> To-do item:
Rewrite the listing, starting with the line containing "I want to click" and going on through the end of the listing, with "coordinate pair" replaced by "pair of coordinates" and everything else unchanged. Leave the pictures out of your answer.

BEGIN

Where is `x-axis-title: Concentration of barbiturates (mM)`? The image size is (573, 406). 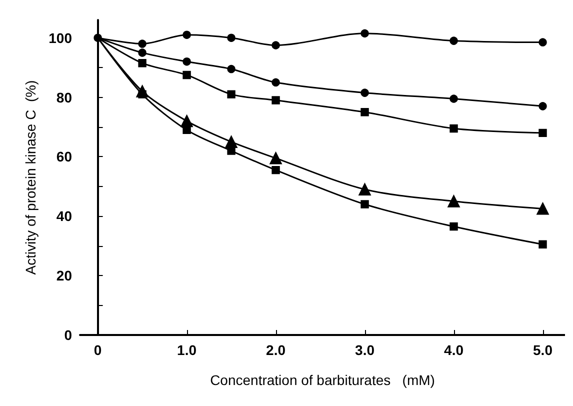
x-axis-title: Concentration of barbiturates (mM) is located at coordinates (322, 380).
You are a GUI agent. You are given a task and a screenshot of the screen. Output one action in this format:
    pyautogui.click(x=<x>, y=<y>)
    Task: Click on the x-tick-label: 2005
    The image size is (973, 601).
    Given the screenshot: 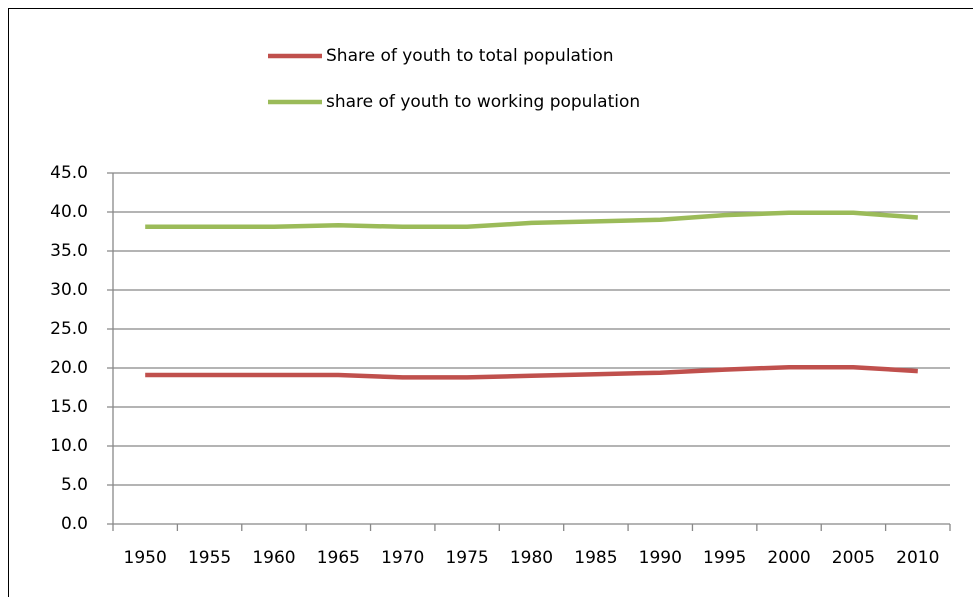 What is the action you would take?
    pyautogui.click(x=854, y=558)
    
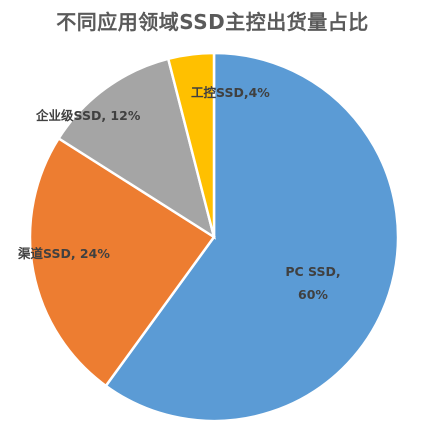 This screenshot has width=425, height=428. What do you see at coordinates (230, 92) in the screenshot?
I see `label-industrial-ssd: 工控SSD,4%` at bounding box center [230, 92].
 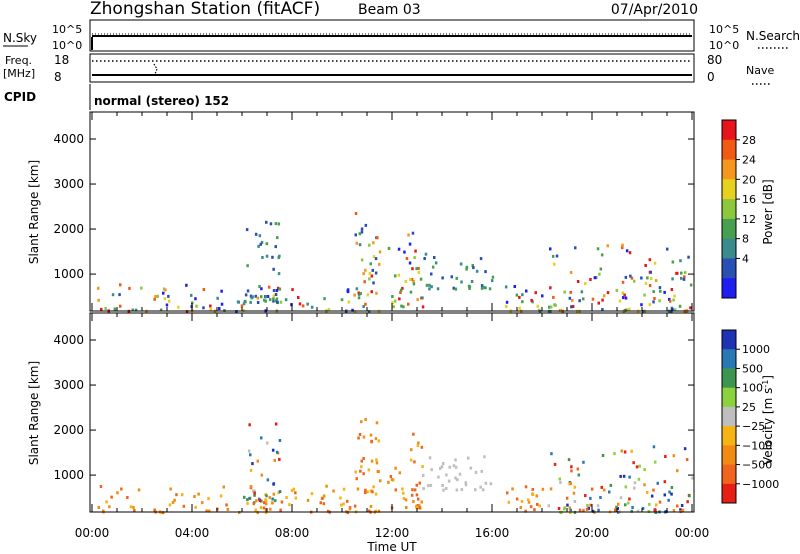 I want to click on colorbar-tick-label: 12, so click(x=749, y=220).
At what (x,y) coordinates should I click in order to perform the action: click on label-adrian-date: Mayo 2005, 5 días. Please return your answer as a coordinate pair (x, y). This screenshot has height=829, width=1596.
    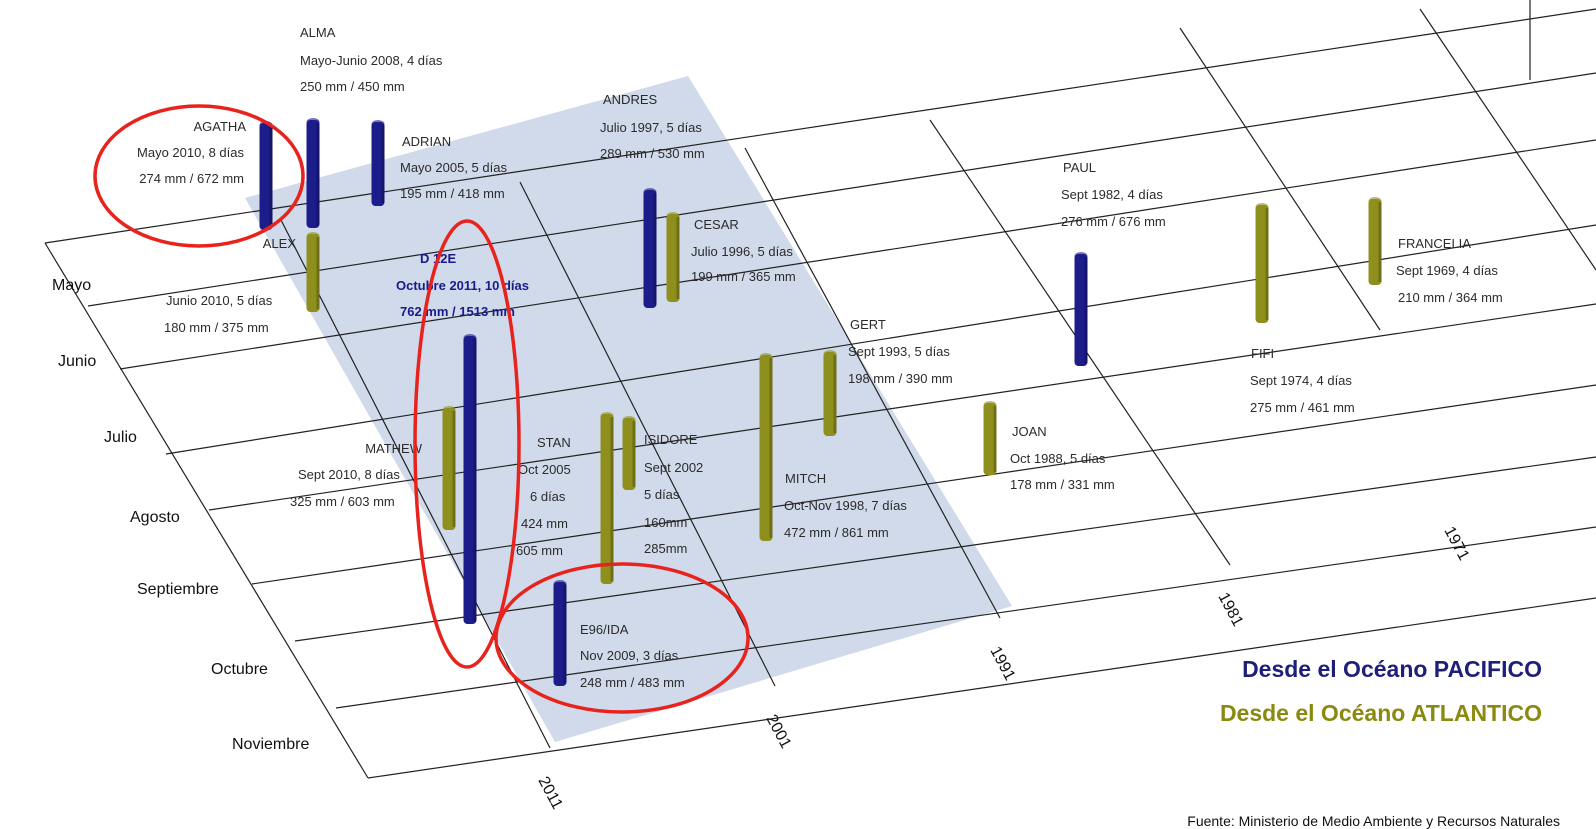
    Looking at the image, I should click on (454, 168).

END

> Result for this task:
  I want to click on colorbar-tick-label: 12, so click(x=749, y=220).
At what (x,y) coordinates should I click in order to perform the action: click on label-adrian-date: Mayo 2005, 5 días. Please return your answer as a pair of coordinates (x, y). This screenshot has height=829, width=1596.
    Looking at the image, I should click on (454, 168).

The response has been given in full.